Entre
Paul Valéry, que debía escribir a diario, sin falta, en sus famosos
Cahiers, y Rimbaud, que un día decidió no volver a escribir,
debe haber un camino intermedio y transitable. No decir nunca nada
más- porque la poesía se traslada a otro lugar, quizá a una
actividad más relacionada con la vida, pues la poesía- como la
materia- nunca se pierde cuando se trata de la actividad de un poeta,
y decirlo todo, día tras día-aunque también se trate de un día
insulso, vacío, como si las obras del espíritu- por llamarlo de
alguna manera- no tuvieran sus necesarias transiciones, sus ángulos
de reflexión y abandono, que posibilitan en realidad su
continuación- entre estos dos métodos media un abismo. Es más
fácil, sin embargo, imaginar el total silencio- por brusca
desaparición de la potencia creativa, o porque, como Hofmannsthal,
uno se ve incapacitado de pronto para poder decir algo con sentido-
que la actividad creativa incesante a la que se le añade la
capacidad de evitar la grafomanía, porque es difícil escribir en
exceso y al mismo tiempo conservar el nivel y la exigencia de la
escritura. Valéry es un maníaco del lenguaje, y aunque la ética
del trabajo es importante, su seguimiento ortodoxo no garantiza la
calidad de la obra. Porque no hay obra sin silencio, sin el 'trabajo
de lo negativo', por utilizar la imaginería conceptual de Hegel.

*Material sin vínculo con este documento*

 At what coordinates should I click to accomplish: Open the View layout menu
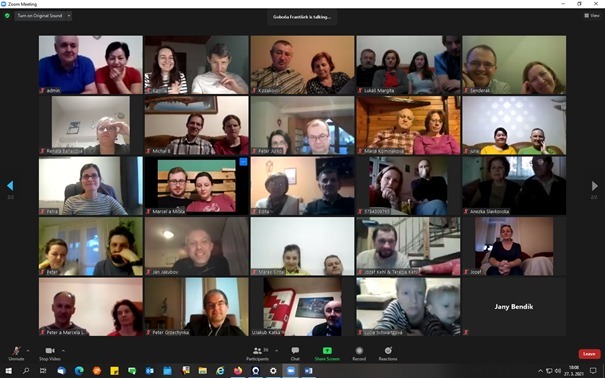coord(592,15)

'Forzar' la palabra, nada hay más peligroso para la salud de la
palabra. No hay nada malo en el silencio. Bien sea como mediación,
como momento de 'muerte' en el que reposa la palabra, bien sea como
opción ética o estética- Wittgenstein- el silencio deberá siempre
acompañarnos. Pues el silencio es el engranaje oculto de la palabra,
su íntima e ineludible articulación.